Unbeachtet von der Öffentlichkeit ist mit dem MIDI-File-Format eine Entwicklung vonstatten gegangen, wie sie, wenn auch in anderem Ausmaß, im Bereich von mp3 bekannt ist: Zahlreiche Internetseiten bieten Dateien zum kostenlosen Download an. Teilweise handelt es sich dabei um illegal ins Netz gestellte Kopien kommerzieller Files, teilweise aber auch um selbst produzierte Arrangements unterschiedlicher Qualität. Zwar gelten für MIDI-Files die gleichen Copyright-Bestimmungen wie für Audioaufnahmen oder Notenmaterial. Ihre Verbreitung ist demnach nicht zulässig. Die Einhaltung dieser Gesetze wird aber nicht mit gleicher Konsequenz verfolgt und es ist problemlos möglich, an die gewünschten Titel zu kommen.

EXTRAHIERTE ZEILEN:
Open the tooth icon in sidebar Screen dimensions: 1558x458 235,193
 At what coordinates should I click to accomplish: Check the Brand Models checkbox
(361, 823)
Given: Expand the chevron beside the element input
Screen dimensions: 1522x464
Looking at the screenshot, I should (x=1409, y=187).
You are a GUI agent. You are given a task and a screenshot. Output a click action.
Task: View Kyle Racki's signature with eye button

AUFGABEN:
a) Welche Copyright-Bestimmungen gelten laut dem Textauszug für MIDI-Files?
b) Tippen Sie alle Zeilen aus Block 1 unverändert ab.

ANTWORTEN:
a) Die gleichen wie für Audioaufnahmen oder Notenmaterial.

b)
Open the tooth icon in sidebar Screen dimensions: 1558x458 235,193
 At what coordinates should I click to accomplish: Check the Brand Models checkbox
(361, 823)
Given: Expand the chevron beside the element input
Screen dimensions: 1522x464
Looking at the screenshot, I should (x=1409, y=187).
You are a GUI agent. You are given a task and a screenshot. Output a click action.
Task: View Kyle Racki's signature with eye button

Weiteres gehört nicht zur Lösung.